Единственное оправдание бесполезных поступков заключается в безмерном восхищении ими тех, кто их совершает.
Оскар Уайльд
На следующее утро участники события собрались на коктебельском "пятачке".
Нам было хорошо. В одночасье мы стали членами большой солидарной семьи. Знакомились. Обсуждали дальнейшие действия. План приняли типовой и, конечно же, безнадежный: писать коллективную письмуху, конечно же - в райком, и всем миром туда двигать. То есть - ехать. То есть - в город Судак.

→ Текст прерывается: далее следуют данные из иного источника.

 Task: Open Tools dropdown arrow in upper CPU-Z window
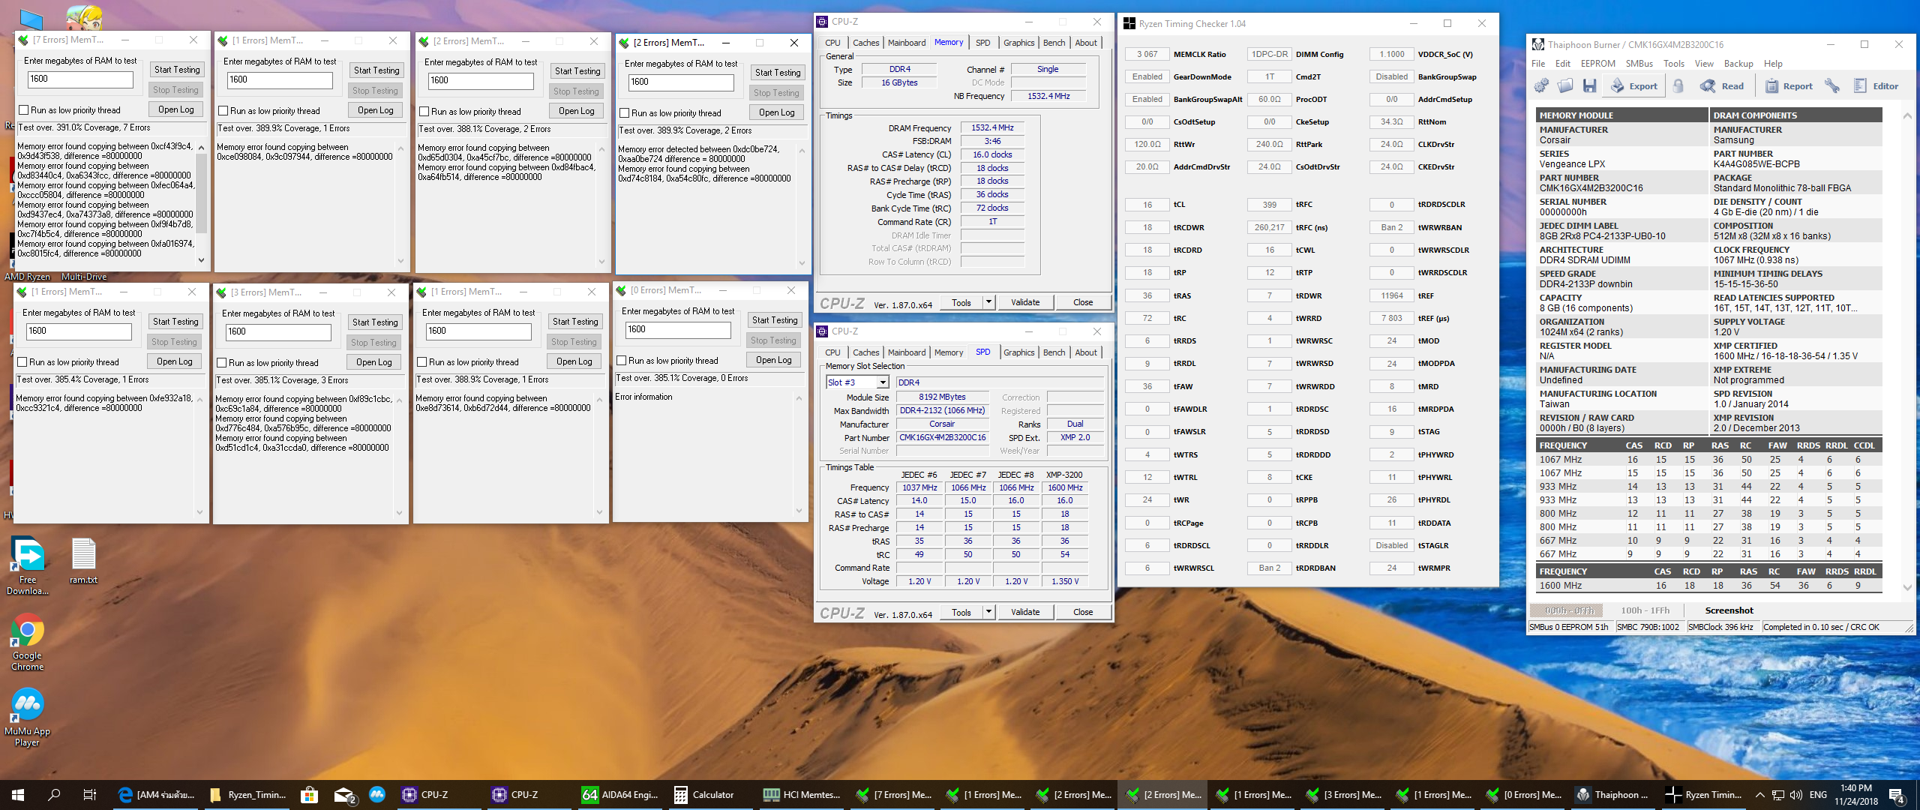tap(989, 302)
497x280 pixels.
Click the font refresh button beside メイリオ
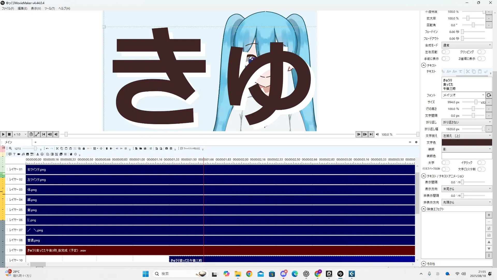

Письмуха сложилась из двух частей: легенды и меморандума. "Легенда" описывала "правду, правду", а "меморандум" требовал невинных отпустить - и баста!
Очень кстати случился с нами Леша-неандерталец - мускулистый коренастый аспирант с лицом прототипа своего прозвища. По планам своей научной жизни Леша был членом партии, поэтому фамилия его с пристежкой "член КПСС", как вступительный аккорд, возглавила столбец подписей.
В Судак отправились всем миром. На попутных. И на гребне эмоционального подъема: наше дело было правое!
И только это мы гурьбой - человек тридцать - подвалили к райкому, из недр заведеньица выползла фигура, как будто нас и поджидавшая, и, нимало не удивившись и даже не дослушав Лешу-неандертальца "чего треба?" - сказала: "Секретаря нема. Они в милиции. Милиция - там", - махнула рукой и осталась, провожая нас внимательными глазами, покурить на крылечке, подышать еще не нагретым утренним воздухом.
Когда мы притекли к милиции, то и здесь нас встретила фигура, на этот раз милицейская, но также как будто нас поджидавшая.
Милицейский чин заявленьице наше, писанное карандашом на листиках школьной тетради в клеточку, проглядел не читая. А проглядев - принялся сызнова. Сейчас понятно: напряженно думал.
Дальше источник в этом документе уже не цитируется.